The Argon Transform adds 150g to your current helmet and can easily be fitted without drilling, so no compromise to your shell’s integrity.
Another mod you can do for less money is to add a motorcycle dashcam.
This one from VSYSTO adds a camera to the front and back of your motorbike plus a display that can be fitted around your dials.
What We Think About the CrossHelmet X1
We reckon the CrossHelmet X1 belongs on the list of failed smart helmets along with the Skully, which you’ve probably heard about.
For the huge price, build quality isn’t up to expectations. It’s fiddly to get working with the tech; one day, when the app isn’t supported anymore, you’ll be left with a shiny panel above a big visor.

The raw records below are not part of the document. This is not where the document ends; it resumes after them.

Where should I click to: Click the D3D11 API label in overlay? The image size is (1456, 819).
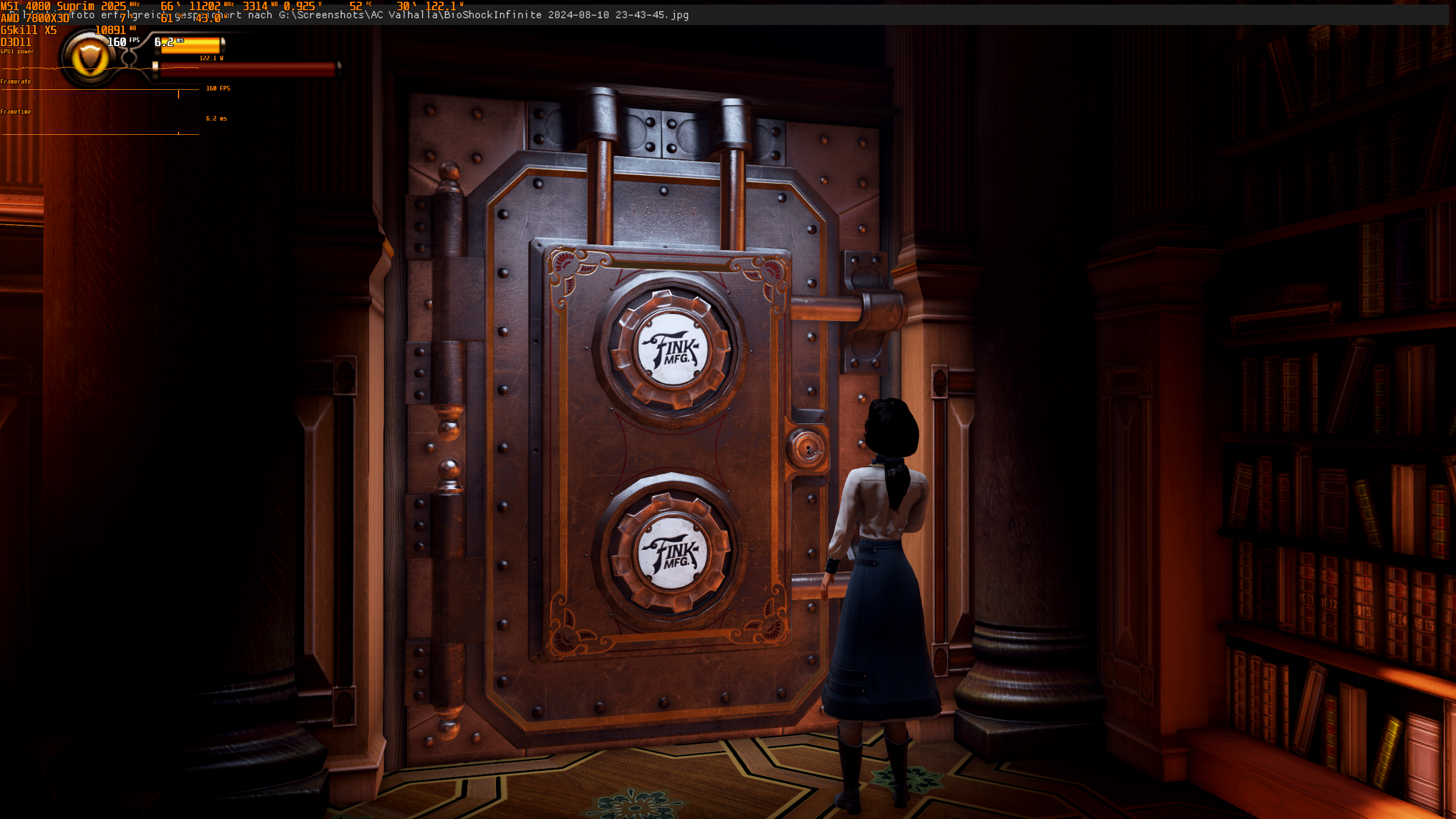tap(16, 42)
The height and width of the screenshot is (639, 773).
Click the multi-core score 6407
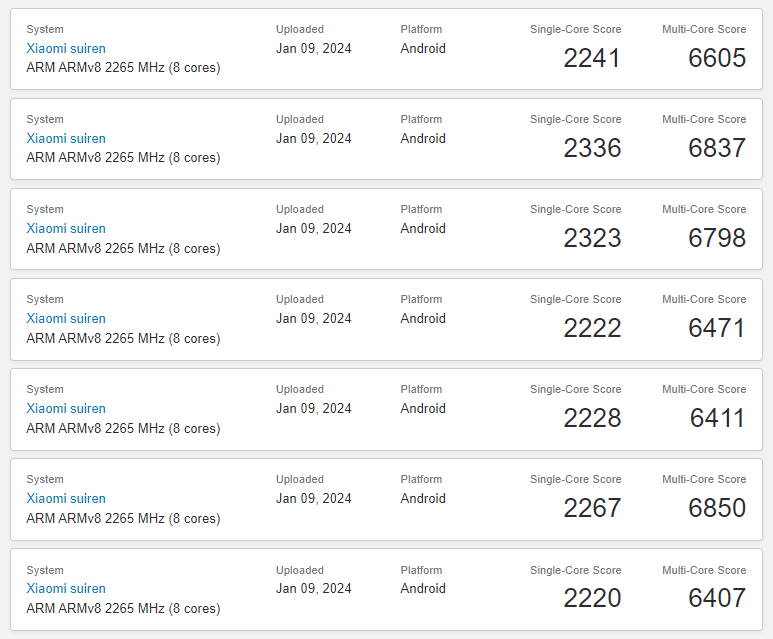tap(717, 598)
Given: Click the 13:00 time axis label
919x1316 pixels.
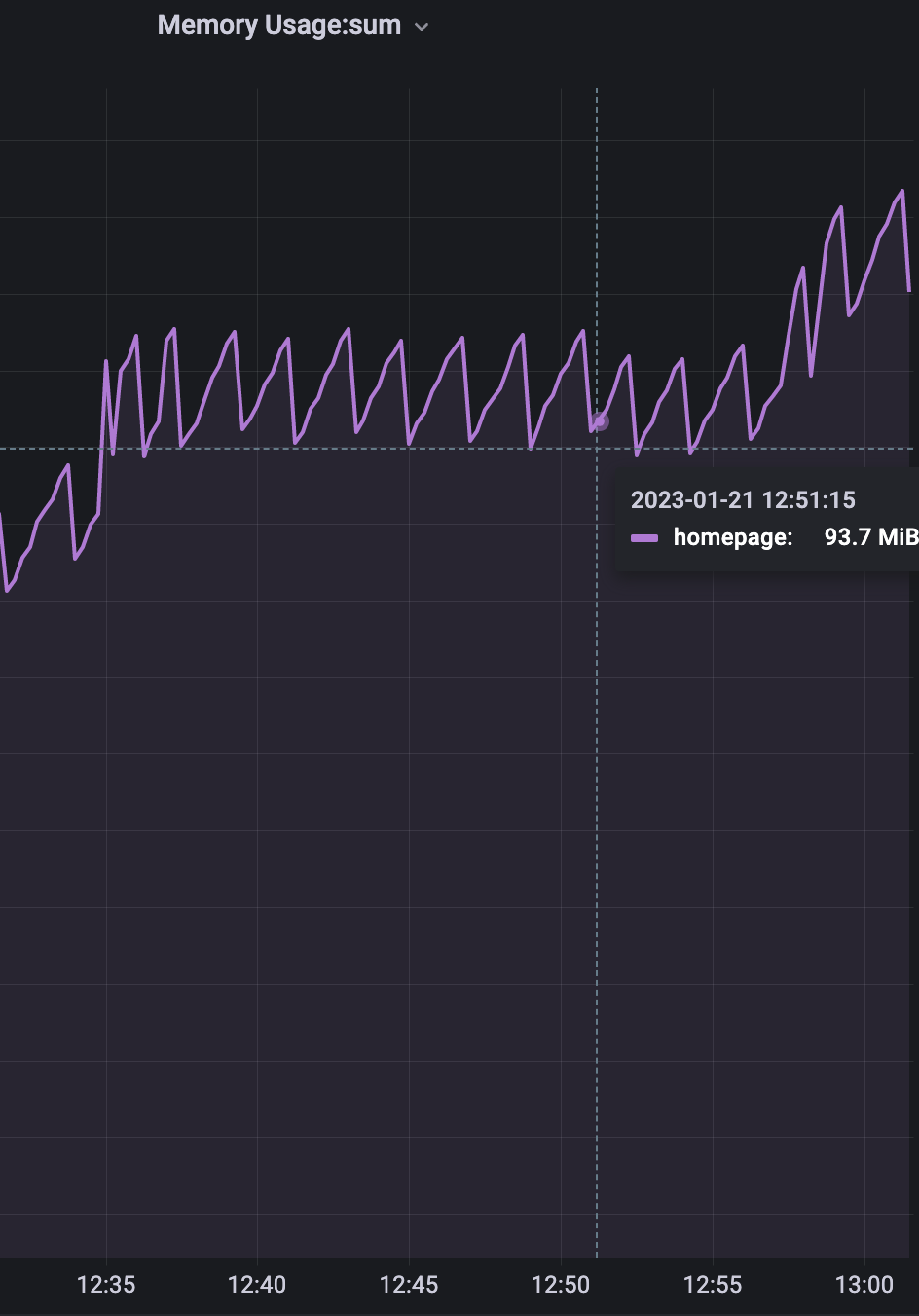Looking at the screenshot, I should pos(864,1284).
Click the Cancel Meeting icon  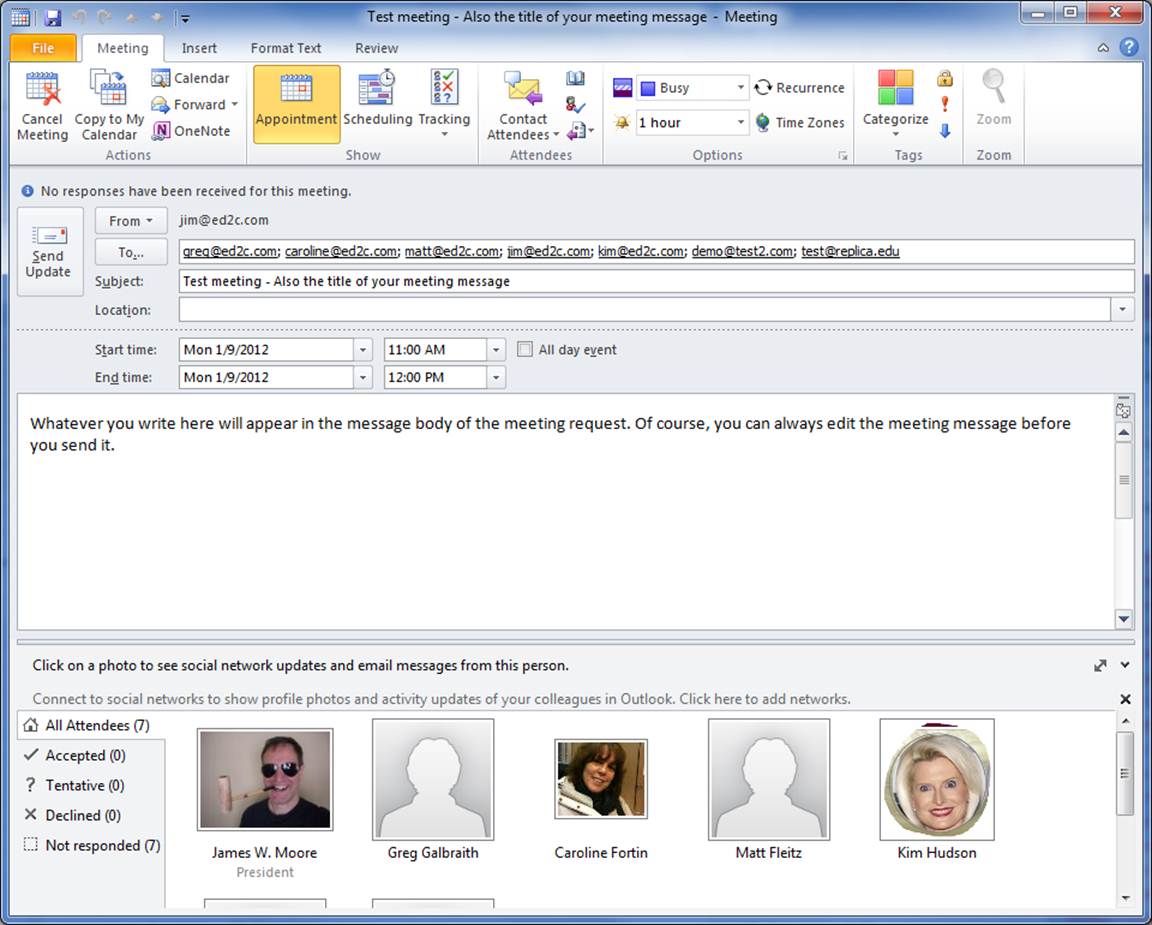pos(42,89)
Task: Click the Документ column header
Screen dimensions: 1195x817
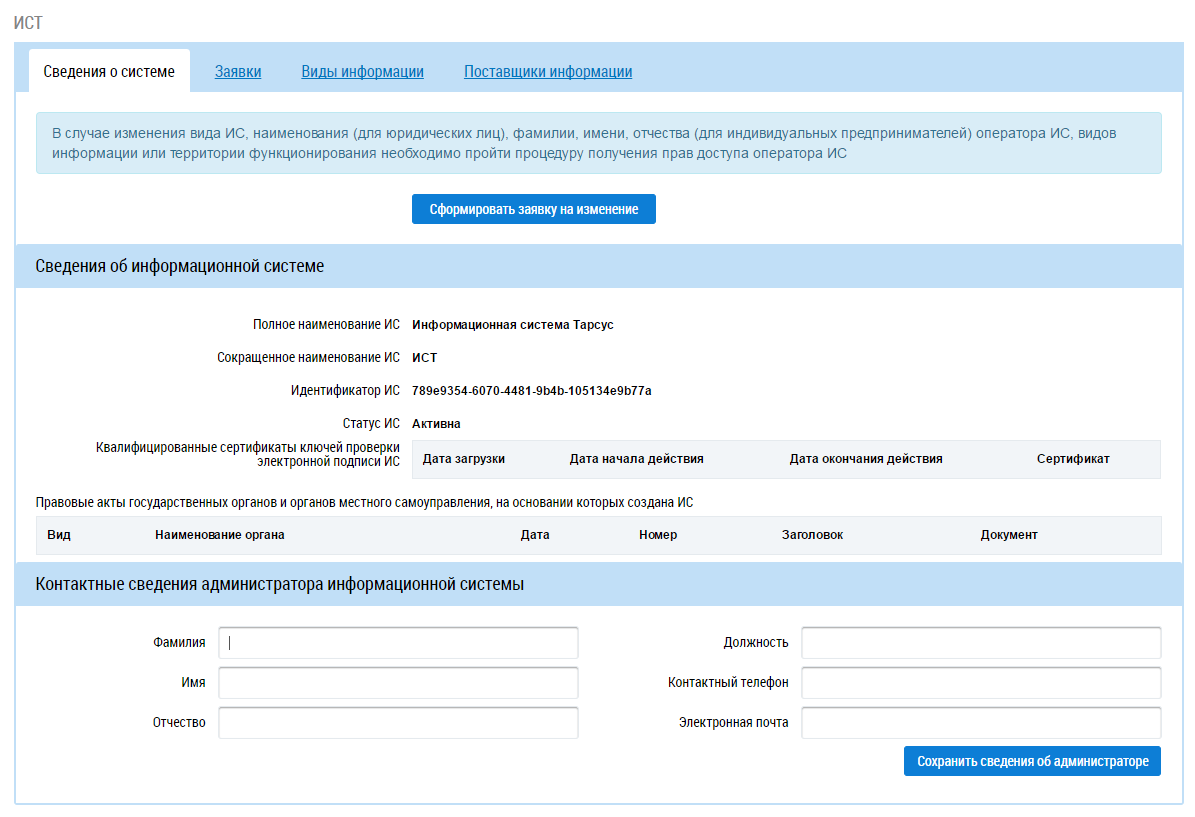Action: 1008,535
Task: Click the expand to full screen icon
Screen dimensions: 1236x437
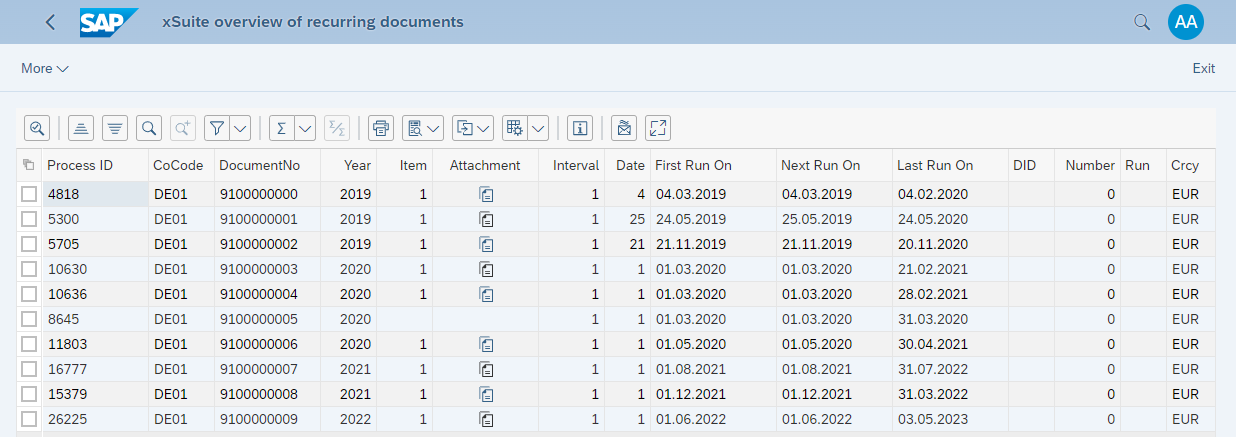Action: click(x=657, y=128)
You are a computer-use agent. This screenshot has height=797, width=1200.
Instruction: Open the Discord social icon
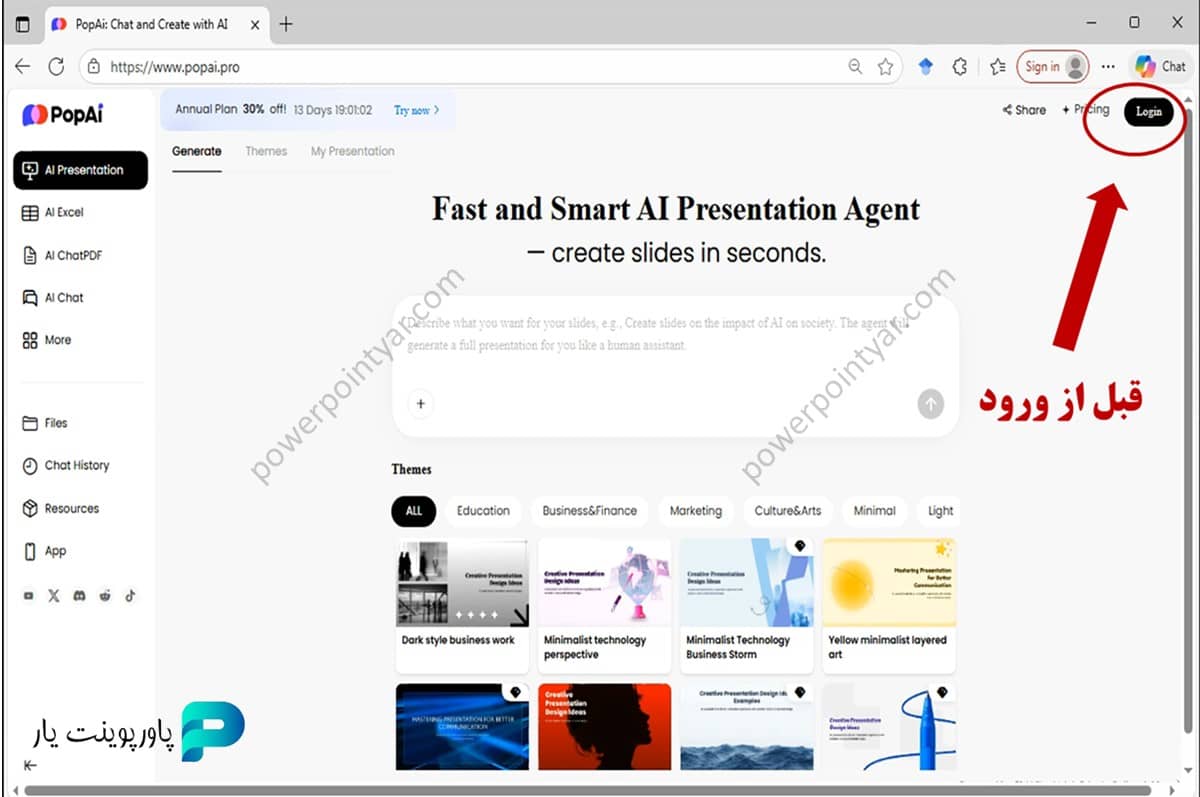coord(80,596)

- You do get a much broader view – the camera offers 170° rear view
- The front of the helmet is very open, again enhancing your peripheral vision
- It’s heavy at 1920g
- A full charge can only last about 4-6 hours
- The shell and build quality just isn’t what you want when you spend nearly $2,000
- You can’t use the rear camera when you have a passenger
- There’s not a lot of airflow so it gets sweaty
FAQs About the CrossHelmet X1
What’s the best smart helmet?
The best smart helmet is the Sena Stryker, with a fully integrated Bluetooth system that lets you talk to up to four other riders over Bluetooth or limitless over Mesh. Plus, you can connect it to your phone for GPS, music, and calls. Since all the electronics are hidden within the helmet shell itself, this lid gets a whopping 17 hours of battery life per charge.
Is CrossHelmet real?
Yes, CrossHelmet is a real helmet that has been produced and shipped. The features are all present when you receive it, but aren’t very easy to use or of very high quality. It’s produced in Japan and is available on Kickstarter and the company’s website.
How much is the CrossHelmet?
CrossHelmet costs $1,799 for the basic unit including two visors. Shipping to the US costs $145. Not cheap.
What happened to Skully?
The company that produced the Skully smart helmets shut down and declared bankruptcy in 2016. Skully produced a helmet with the same rear-camera concept as CrossHelmet. The company reportedly wasn’t able to fund a production run (5) or settle supplier invoices (6).